Poeple have said different things to me with regards to Abu Dhabi. I was thinking of living in Jebil Ali which is in between Dubai and Abu Dhabi as my office is in A/D.
So that way i can get the best of both worlds!!

As far as i am aware A/D is more laid back where as Dubai has it all going on, but then i could be wrong ha ha.....let me know if you get any response.

Kandy


----------



## BA Brad (Sep 23, 2009)

kandy25 said:


> Hi
> 
> I would be interested to see what come back you get off that??? I lived in Dubai 3 years ago and it was a great place to be, but i have just been offered a job back out in the UAE but this time in Abu Dhabi, i didnt go there when i was last out there so thats all new to me.
> 
> ...



Thanks for the response Kandy - Sounds like Dubai is the winner :clap2: but i'll have to wait and see i guess....... Hopefully some more ppl respond too


----------



## basimoli (Feb 13, 2009)

If you do a search on this forum you will see a lot of discussion on this issue. 
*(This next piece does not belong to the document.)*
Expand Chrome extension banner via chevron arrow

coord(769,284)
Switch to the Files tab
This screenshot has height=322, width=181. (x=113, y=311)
For us the decision to live in Dubai while working in AD was mainly based on the quality of the accommodation for the available budget and the schools availability.
We have been here since April and we are sure now that we have made the right choice.


----------



## Maz25 (Jul 6, 2008)

I work in Abu Dhabi and live in Dubai (lovely 1hr commute daily). Personally, I would not live in AUH, unless I got one of the nice apartments by the Corniche, which I obviously can't afford. AUH is more traditional and family-orientated as opposed to Dubai, where I find that as a young adult, there are loads more to do. I may be biased though as I was working in Dubai before and hence my friends and social life are in Dubai, hence the preference.

Saying that, I think the choice really comes down to your lifestyle & what you're looking for in regards to your standard of living, quality of life, amenities, etc.

My colleagues who live in Abu Dhabi cannot stand Dubai, whilst I am the exact opposite and that difference in opinion really comes down to our lifestyle.


----------



## BA Brad (Sep 23, 2009)

Maz25 said:


> I work in Abu Dhabi and live in Dubai (lovely 1hr commute daily). Personally, I would not live in AUH, unless I got one of the nice apartments by the Corniche, which I obviously can't afford. AUH is more traditional and family-orientated as opposed to Dubai, where I find that as a young adult, there are loads more to do. I may be biased though as I was working in Dubai before and hence my friends and social life are in Dubai, hence the preference.
> 
> Saying that, I think the choice really comes down to your lifestyle & what you're looking for in regards to your standard of living, quality of life, amenities, etc.
> 
> My colleagues who live in Abu Dhabi cannot stand Dubai, whilst I am the exact opposite and that difference in opinion really comes down to our lifestyle.



Cool, thanks for your comments Maz.....


----------